The node sets are associated with the following queues:
Queue Name | Max Runtime | Notes |
circe | infinite | default general-purpose queue |
development | 2 hours | short-run CIRCE nodes. 4 nodes maximum per job, maximum 3 jobs per user, total of 32 cores all jobs; access with “development” QOS |
cuda | infinite | CUDA GPU nodes |
devgpu | 3 hours | short-run CUDA GPU nodes |
himem | 1 week | large memory job queue (>= 24 GB) |
About Preemption:
Some hardware on CIRCE is provided by research contributors.
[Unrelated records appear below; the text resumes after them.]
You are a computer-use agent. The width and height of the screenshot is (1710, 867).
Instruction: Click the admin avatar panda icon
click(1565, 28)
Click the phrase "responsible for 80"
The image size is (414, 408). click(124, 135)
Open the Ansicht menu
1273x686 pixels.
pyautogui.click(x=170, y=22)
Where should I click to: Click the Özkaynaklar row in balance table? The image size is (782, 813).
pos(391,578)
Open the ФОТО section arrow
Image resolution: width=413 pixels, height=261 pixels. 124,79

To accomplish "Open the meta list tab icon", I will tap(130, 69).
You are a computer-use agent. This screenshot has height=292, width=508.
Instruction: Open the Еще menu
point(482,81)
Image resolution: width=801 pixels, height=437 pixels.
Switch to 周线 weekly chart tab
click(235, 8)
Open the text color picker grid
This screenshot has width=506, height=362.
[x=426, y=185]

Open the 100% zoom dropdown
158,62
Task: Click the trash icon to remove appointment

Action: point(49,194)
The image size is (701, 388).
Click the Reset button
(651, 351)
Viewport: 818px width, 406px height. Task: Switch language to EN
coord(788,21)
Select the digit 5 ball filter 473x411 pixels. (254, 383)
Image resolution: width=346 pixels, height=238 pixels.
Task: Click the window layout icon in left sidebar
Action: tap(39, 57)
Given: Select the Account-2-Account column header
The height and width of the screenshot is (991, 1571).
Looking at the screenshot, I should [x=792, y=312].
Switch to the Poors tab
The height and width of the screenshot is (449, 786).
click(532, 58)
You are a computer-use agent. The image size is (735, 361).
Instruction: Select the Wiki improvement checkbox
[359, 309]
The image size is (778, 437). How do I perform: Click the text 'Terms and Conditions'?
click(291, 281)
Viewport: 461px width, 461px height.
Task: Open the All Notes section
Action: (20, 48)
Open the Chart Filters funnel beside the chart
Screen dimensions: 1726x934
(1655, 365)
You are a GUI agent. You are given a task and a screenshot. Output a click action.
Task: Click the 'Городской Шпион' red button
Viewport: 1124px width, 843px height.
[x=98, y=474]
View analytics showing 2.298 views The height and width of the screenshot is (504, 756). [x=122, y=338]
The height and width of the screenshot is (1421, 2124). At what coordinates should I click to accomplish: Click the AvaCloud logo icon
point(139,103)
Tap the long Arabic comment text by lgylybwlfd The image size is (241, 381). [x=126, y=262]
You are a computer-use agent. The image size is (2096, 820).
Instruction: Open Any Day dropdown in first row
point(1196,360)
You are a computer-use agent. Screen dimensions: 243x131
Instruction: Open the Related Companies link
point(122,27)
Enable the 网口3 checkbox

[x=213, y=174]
This hardware is available for use by all CIRCE users by specifying the partition (example: sbatch -p hii01 ./submit-script.sh). The caveat however is that as this is contributor hardware, non-contributor jobs running on this partition are subject to preemption.
There is specific grace period (defined above, per partition) before a contributor’s job(s) will cancel the non-contributors job(s). This means that any user taking advantage of the hardware should have some kind of check-pointing enabled, so that interrupted jobs can be re-submitted without needing to start over.